Folks I know it’s a fallacy: That grown men never cry, folks, that is a lie. I had my bed of roses, but then, forgot that roses die. Why oh why oh why?

But thanks for the memory: Of every approach a thrill.  I’ve been through the mill. I’ve lived a lot and learned a lot, stayed up all night and still; Awfully glad I got to fly you Wish I could forever still. 

And thank you, yes thank you; I’ll miss it so much!

Virginia Marcellini

Flight attendant Virginia Marcellini's career spans four decades and multiple airline mergers, beginning with Southern Airways in 1970 and concluding last week with Delta Air lines. Fast-forward to last week and Marcellini was hanging up her wings after 41 years making skies friendlier for four airlines with significant operations in Memphis.

Co-workers threw an airborne retirement party on a round-trip flight to Las Vegas and left her to reflect on a career that spanned multiple mergers and sea changes in fashion, job responsibilities and security.

Fellow flight attendant Sharon Glover said Marcellini, 63, had a knack for connecting with passengers and drawing on her strong faith to get through turbulent times. "She's just a very considerate, unselfish person."

Marcellini was one of highest-seniority former Southern Airways attendants still flying for Delta Air Lines and among an estimated 12-15 still working out of Delta's Memphis base. Glover and another Southern alumna, Janet Childress, accompanied Marcellini on her last flight, when a passenger won a door prize for guessing closest to the trio's combined years of service: 117.

One co-worker dubbed Marcellini "the flying nun." Glover recalled sitting, and praying, with her on a flight into Montego Bay, Jamaica, when the plane encountered extreme turbulence.

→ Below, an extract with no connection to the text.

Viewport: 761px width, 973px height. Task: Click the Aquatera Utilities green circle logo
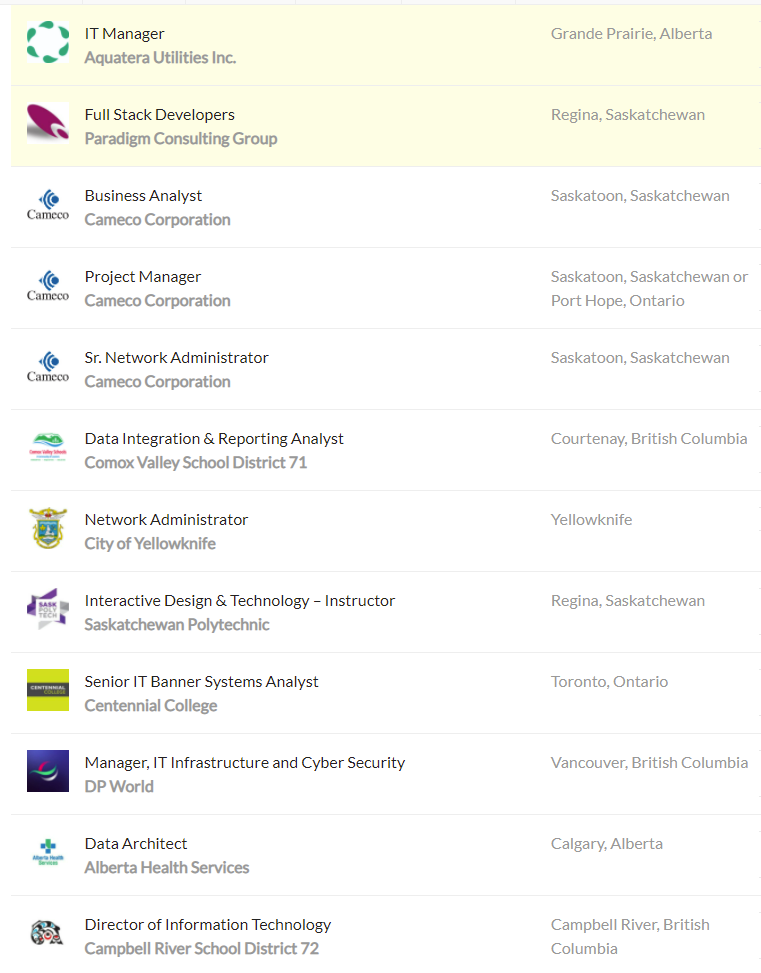click(x=47, y=43)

"I looked over at Virginia, and she was doing the Catholic cross. I said, 'You do your Catholic thing and I'll do my Baptist thing.'"

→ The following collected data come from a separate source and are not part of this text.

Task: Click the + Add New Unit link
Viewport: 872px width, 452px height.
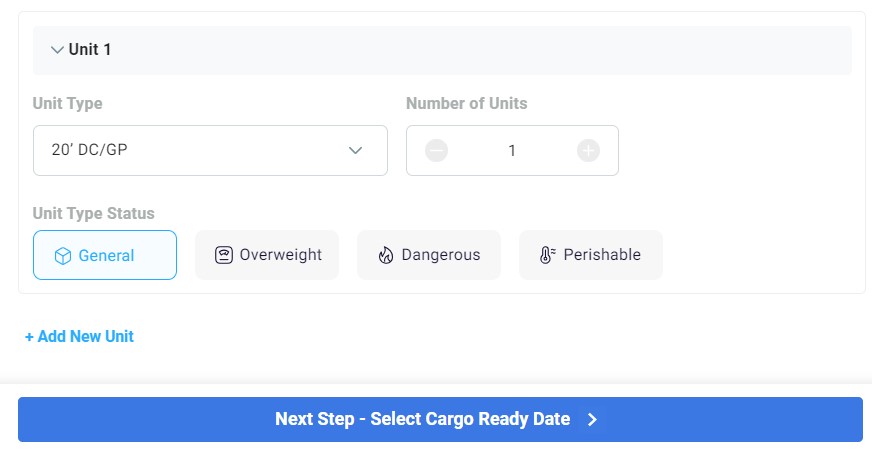Action: pos(79,336)
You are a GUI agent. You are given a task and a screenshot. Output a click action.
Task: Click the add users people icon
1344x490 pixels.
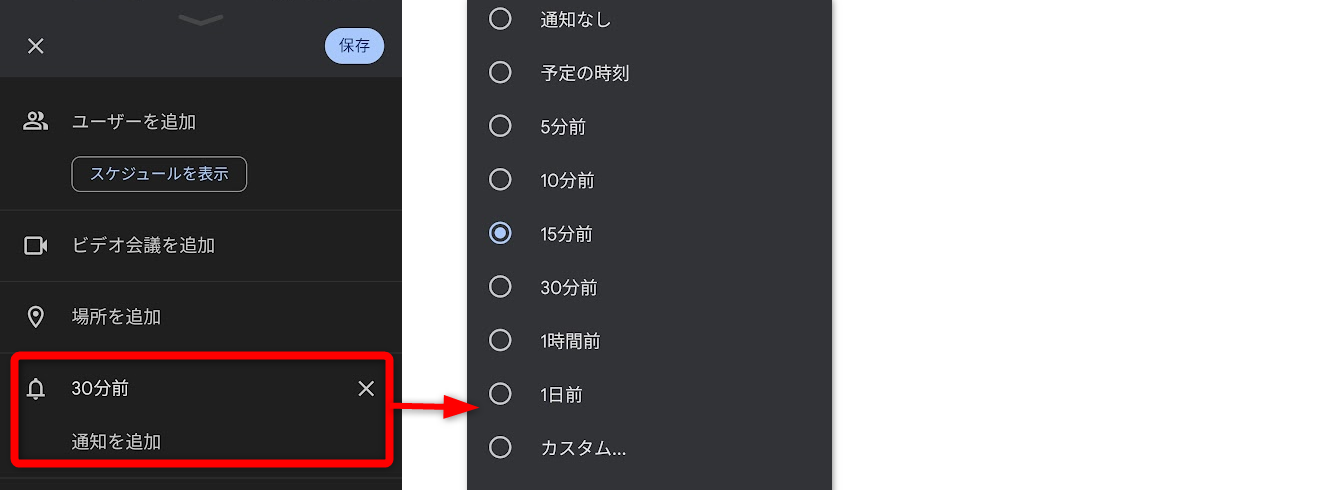pyautogui.click(x=36, y=122)
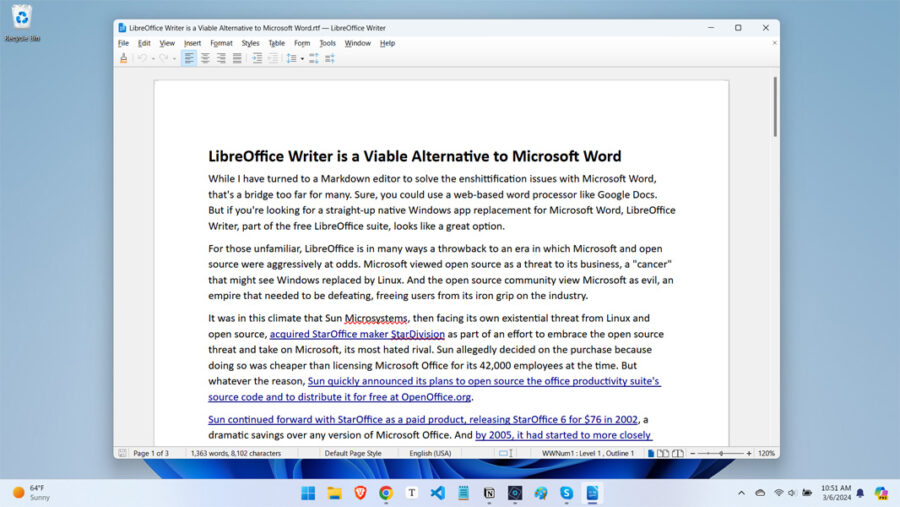Open the Tools menu
900x507 pixels.
(327, 43)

Marcellini said, "One time I remember saying the Hail Mary, and I didn't care who heard me, because of the turbulence."

Her first job in January 1970 was flying on call out of Fort Walton, Fla. Because there were no cellphones or beepers, "I had to sit in my apartment for 21/2 weeks. We were not allowed to leave without permission."

Southern became part of Republic, which merged into Northwest, which was absorbed by Delta in 2008.

Uniforms were high fashion in the 1970s. Her first was a coral-colored, two-piece Jackie O ensemble. Also memorable: a black and white paisley print minidress, supplemented with black lounging pajamas onboard the plane.

The emphasis on fashion and appearance carried other baggage.

Stewardesses were supposed to be single. Northwest didn't want flight attendants to be more than five pounds over their hiring weight. Marcellini was told she'd have to quit if she got braces on her teeth, but she did it anyway.

Marcellini remembered greeting the crew of a 1972 flight that had been hijacked to Cuba, upon their return to Memphis International Airport. "Our security (emphasis) started then, but with 9/11 it intensified."

She was at home, scheduled for a three-day trip, when Sept. 11, 2001, terrorist attacks halted air traffic nationwide. "My sister called me and said, 'You're not going anywhere.'"

Marcellini loved having celebrities on board. "The Osmond Brothers rode with me, and 9-year-old Donny slept with his head in his father's lap. There was Kiss, Gene Simmons sans makeup, and Three Dog Night."

More recent passengers included Sigourney Weaver, Kevin Bacon, Ginnifer Goodwin and Jon Voight. "I leaned over and whispered (to Voight) 'You were awesome as Pope John Paul II.' He only smiled."

Where attendants once served beer and pretzels and cocktails, they now have training in cardiopulmonary resuscitation, defibrillator operation, firefighting and evacuations.

Supervisor Dustin Perry worked the Memphis-Las Vegas leg of her last flight so Marcellini could soak in the moment. Glover arranged for smiley-face balloons, a "Virginia Marcellini: Queen for a Day" banner and in-flight games for crew and passengers.

Marcellini said, "I will miss the places that I have visited, the interaction with the passengers and camaraderie with the crews."